== Assigned task ==
Can you restate the lines of the entries below, word for word, from the first one through the line that includes "Given: Click the"?

= Beginning of Section =

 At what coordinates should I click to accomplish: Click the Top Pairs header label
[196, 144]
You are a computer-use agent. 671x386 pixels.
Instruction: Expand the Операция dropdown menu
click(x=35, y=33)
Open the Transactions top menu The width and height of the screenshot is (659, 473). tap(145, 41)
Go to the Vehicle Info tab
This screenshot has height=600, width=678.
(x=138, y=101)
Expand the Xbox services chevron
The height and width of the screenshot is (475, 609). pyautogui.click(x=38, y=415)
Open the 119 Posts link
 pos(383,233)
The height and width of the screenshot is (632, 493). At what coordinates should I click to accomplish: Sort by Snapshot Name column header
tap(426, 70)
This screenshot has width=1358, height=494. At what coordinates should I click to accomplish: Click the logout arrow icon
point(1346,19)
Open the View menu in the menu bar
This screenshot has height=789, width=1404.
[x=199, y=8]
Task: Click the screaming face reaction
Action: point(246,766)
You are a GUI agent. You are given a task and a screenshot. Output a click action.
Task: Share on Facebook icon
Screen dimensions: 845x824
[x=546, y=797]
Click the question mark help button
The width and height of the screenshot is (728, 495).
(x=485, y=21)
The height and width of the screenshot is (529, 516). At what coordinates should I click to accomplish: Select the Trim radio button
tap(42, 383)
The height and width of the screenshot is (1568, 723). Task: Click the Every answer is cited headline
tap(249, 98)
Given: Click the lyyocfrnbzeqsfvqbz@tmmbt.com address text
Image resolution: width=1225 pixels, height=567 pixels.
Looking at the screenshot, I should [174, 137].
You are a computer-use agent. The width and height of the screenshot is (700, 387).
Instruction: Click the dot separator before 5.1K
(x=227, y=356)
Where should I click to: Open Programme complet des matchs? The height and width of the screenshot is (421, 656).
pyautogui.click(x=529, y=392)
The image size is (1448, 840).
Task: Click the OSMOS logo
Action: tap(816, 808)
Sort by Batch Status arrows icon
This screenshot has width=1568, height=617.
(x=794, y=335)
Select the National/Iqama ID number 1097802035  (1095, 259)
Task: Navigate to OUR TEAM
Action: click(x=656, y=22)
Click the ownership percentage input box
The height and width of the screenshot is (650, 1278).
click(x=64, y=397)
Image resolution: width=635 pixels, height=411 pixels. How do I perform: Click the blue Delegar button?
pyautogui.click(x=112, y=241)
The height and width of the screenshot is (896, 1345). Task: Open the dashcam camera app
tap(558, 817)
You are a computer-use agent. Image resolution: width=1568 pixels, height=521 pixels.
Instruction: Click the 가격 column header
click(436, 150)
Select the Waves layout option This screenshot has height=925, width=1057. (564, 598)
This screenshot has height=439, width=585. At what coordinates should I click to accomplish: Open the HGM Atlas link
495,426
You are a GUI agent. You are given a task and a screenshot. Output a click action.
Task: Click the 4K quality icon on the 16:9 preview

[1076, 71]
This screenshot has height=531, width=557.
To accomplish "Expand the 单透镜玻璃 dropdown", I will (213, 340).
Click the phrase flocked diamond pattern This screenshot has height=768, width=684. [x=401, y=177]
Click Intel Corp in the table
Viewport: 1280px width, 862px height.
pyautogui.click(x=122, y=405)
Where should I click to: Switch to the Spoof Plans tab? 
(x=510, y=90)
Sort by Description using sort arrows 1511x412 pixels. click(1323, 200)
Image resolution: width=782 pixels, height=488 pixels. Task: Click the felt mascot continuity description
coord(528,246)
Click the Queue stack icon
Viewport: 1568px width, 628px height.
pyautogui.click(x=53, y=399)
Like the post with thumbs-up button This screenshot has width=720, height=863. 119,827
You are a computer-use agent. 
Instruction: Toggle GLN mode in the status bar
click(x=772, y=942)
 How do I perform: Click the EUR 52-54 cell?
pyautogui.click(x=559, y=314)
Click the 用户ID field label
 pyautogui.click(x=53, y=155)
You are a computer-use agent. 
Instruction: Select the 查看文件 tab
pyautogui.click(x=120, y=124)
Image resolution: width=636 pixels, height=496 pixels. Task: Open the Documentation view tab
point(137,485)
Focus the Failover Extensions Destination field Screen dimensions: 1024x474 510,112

= End of Section =

== Task response ==
 At what coordinates should I click to accomplish: Click the Top Pairs header label
[196, 144]
You are a computer-use agent. 671x386 pixels.
Instruction: Expand the Операция dropdown menu
click(x=35, y=33)
Open the Transactions top menu The width and height of the screenshot is (659, 473). tap(145, 41)
Go to the Vehicle Info tab
This screenshot has height=600, width=678.
(x=138, y=101)
Expand the Xbox services chevron
The height and width of the screenshot is (475, 609). pyautogui.click(x=38, y=415)
Open the 119 Posts link
 pos(383,233)
The height and width of the screenshot is (632, 493). At what coordinates should I click to accomplish: Sort by Snapshot Name column header
tap(426, 70)
This screenshot has width=1358, height=494. At what coordinates should I click to accomplish: Click the logout arrow icon
point(1346,19)
Open the View menu in the menu bar
This screenshot has height=789, width=1404.
[x=199, y=8]
Task: Click the screaming face reaction
Action: point(246,766)
You are a GUI agent. You are given a task and a screenshot. Output a click action.
Task: Share on Facebook icon
Screen dimensions: 845x824
[x=546, y=797]
Click the question mark help button
The width and height of the screenshot is (728, 495).
(x=485, y=21)
The height and width of the screenshot is (529, 516). At what coordinates should I click to accomplish: Select the Trim radio button
tap(42, 383)
The height and width of the screenshot is (1568, 723). Task: Click the Every answer is cited headline
tap(249, 98)
Given: Click the lyyocfrnbzeqsfvqbz@tmmbt.com address text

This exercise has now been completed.